En verdad, todo creyente ha sido puesto por Dios más allá del juicio. Ya no estamos «en Adán», expuestos a la muerte y al juicio, sino «en Cristo», en quien no hay condenación (Rom. 8:1). Además, somos «limpios», «santos e irreprochables delante de él, en amor», amados por el Padre con el mismo amor con que él ama a su Hijo (Juan 13:10; Efe. 1:4-5; Juan 17:23, 26). Así como Cristo es, también nosotros somos en este mundo. Dios no puede juzgar al creyente por sus pecados más que Cristo mismo. El amor perfecto expulsa el temor (1 Juan 4:17-19).
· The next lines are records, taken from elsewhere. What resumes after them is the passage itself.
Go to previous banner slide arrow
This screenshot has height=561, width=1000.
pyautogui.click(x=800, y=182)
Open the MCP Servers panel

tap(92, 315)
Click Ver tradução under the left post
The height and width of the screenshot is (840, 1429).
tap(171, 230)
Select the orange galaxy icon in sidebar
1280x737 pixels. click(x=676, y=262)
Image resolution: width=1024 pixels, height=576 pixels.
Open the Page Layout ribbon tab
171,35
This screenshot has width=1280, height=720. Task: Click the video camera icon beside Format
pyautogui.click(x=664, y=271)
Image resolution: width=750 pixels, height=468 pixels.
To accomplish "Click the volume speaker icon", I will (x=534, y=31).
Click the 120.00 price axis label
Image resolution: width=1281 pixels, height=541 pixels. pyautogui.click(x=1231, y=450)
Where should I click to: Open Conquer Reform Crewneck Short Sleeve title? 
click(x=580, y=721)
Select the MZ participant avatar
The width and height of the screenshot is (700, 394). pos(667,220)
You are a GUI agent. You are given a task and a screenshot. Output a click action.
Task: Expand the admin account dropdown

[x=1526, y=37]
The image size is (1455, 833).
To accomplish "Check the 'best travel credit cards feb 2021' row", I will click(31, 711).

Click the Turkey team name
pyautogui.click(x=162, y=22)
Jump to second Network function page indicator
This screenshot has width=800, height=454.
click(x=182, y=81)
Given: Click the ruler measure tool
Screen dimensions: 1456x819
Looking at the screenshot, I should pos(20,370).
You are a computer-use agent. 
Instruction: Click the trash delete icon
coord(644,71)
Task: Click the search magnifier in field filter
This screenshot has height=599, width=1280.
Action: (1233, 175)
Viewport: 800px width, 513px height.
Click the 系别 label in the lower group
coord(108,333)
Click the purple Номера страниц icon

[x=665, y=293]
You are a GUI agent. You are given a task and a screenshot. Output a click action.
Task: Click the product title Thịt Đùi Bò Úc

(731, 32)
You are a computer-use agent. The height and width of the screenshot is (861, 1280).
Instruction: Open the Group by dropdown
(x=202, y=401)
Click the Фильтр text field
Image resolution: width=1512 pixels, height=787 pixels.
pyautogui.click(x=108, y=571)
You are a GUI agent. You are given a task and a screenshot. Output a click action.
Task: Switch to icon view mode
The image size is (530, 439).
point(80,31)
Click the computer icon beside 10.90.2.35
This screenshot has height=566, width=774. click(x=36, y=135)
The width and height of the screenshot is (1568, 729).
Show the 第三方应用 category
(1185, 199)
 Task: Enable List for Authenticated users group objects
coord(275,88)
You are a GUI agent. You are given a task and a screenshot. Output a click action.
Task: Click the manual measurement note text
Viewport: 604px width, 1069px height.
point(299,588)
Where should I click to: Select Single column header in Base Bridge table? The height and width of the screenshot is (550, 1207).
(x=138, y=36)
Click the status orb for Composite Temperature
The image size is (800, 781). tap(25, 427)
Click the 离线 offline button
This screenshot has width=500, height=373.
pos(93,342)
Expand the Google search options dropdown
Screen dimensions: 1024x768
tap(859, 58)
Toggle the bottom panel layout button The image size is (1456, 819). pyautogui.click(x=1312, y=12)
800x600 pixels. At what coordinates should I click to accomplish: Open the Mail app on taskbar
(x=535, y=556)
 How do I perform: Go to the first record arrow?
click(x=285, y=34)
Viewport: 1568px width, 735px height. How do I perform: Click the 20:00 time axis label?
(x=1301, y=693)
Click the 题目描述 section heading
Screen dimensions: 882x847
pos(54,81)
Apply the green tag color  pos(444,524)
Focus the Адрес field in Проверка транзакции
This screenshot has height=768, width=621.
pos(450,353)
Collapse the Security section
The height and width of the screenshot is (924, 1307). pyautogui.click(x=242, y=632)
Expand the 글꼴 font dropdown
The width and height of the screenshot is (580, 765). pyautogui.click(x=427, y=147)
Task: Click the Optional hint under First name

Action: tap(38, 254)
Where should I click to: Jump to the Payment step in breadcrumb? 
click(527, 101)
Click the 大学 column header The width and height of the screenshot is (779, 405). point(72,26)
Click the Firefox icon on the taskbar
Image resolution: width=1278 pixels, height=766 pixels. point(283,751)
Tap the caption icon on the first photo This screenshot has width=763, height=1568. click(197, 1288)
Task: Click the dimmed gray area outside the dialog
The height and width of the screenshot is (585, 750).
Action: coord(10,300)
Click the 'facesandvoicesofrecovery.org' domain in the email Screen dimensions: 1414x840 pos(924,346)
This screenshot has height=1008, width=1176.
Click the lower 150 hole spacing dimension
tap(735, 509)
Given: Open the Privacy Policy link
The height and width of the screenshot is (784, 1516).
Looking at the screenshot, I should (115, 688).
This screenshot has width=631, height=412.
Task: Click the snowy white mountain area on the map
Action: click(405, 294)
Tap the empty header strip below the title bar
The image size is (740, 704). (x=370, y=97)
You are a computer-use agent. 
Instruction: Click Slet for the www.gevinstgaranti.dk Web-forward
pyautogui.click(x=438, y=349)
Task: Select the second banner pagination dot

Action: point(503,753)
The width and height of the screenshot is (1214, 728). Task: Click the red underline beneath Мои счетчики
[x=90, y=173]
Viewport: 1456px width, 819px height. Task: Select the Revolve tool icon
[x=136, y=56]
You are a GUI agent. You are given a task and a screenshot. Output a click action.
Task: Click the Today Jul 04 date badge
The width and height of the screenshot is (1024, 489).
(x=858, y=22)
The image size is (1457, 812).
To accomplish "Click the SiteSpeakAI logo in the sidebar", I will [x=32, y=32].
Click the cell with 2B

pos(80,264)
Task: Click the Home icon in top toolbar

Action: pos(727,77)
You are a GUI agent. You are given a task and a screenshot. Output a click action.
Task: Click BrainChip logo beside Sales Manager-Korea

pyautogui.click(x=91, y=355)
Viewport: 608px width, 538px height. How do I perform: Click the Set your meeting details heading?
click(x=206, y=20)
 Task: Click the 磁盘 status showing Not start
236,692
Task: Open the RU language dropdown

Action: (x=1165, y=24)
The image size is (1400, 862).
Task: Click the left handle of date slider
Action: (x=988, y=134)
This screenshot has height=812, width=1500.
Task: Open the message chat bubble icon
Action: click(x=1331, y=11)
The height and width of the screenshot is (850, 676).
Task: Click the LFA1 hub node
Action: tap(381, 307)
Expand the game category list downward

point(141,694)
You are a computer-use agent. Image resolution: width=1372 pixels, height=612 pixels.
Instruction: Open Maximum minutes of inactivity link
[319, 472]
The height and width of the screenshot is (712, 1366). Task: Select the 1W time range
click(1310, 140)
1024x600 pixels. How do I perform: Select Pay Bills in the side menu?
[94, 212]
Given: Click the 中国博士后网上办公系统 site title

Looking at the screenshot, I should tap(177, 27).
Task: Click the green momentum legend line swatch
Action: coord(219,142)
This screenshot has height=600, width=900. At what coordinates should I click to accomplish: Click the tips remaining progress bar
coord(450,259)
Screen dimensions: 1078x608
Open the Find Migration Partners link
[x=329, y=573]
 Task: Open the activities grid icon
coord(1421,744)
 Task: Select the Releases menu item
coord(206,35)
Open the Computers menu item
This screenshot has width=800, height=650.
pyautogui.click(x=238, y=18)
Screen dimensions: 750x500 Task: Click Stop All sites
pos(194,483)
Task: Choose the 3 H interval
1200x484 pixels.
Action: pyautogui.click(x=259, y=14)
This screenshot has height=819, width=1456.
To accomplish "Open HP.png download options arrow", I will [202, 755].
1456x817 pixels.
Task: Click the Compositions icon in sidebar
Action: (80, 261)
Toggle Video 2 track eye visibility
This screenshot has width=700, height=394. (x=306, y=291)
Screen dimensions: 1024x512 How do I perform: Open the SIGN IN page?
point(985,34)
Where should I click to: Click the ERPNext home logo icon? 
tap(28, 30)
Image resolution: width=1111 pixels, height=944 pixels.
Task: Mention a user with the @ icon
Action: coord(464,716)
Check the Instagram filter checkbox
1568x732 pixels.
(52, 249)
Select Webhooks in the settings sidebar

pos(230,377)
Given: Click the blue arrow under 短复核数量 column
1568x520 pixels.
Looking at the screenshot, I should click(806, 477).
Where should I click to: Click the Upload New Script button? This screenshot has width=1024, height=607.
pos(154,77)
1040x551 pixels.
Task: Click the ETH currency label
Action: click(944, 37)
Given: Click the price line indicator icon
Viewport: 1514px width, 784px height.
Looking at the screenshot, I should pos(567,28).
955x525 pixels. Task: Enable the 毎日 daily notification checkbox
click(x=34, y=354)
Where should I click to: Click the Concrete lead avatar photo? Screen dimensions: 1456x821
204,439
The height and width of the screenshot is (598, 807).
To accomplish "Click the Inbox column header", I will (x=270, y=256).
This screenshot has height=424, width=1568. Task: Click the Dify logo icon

Es de suma importancia exponer correctamente las Escrituras sobre este tema tan solemne. Para mayor claridad, consideraremos la cuestión en el siguiente orden:
- El tribunal de Cristo para los creyentes
- El juicio de los vivos
- El juicio de los muertos
- El tribunal de Cristo
3.1 - El tribunal de Cristo para los creyentes
En 2 Corintios 5:10 se dice: «Porque es necesario que todos nosotros seamos manifestados ante el tribunal de Cristo, para que cada uno reciba según lo que haya hecho en el cuerpo, sea bueno o malo». El apóstol habla aquí de manera muy general. «Nosotros» incluye a todas las almas que han vivido en este mundo. Los creyentes no son una excepción. Todos deben ser manifestados ante Cristo, pero no todos al mismo tiempo, como algunos afirman, ni con los mismos intereses. De hecho, hay 2 clases bien distintas en las Escrituras: los que han hecho el bien y los que han hecho el mal. Nuestro mal fue tratado en la cruz de Cristo, cuando el Señor inclinó su santa cabeza bajo el justo juicio de Dios, y solo queda tratar el bien que hemos hecho por el poder del Espíritu Santo. Los impíos serán presentados ante Cristo en un día posterior; no tendrán ningún bien que manifestar (no hay nadie que haga el bien, ni siquiera uno solo), todo su mal será tratado con justicia. Este pensamiento llenaba el corazón del apóstol de un santo temor. Tenía ante él los terrores del día venidero para aquellos que no conocen a Dios y no han creído en el Evangelio, y eso le impulsaba a trabajar con ahínco para que las almas fueran liberadas de la ira venidera. «Conociendo el temor del Señor, persuadimos a los hombres» (2 Cor. 5:11).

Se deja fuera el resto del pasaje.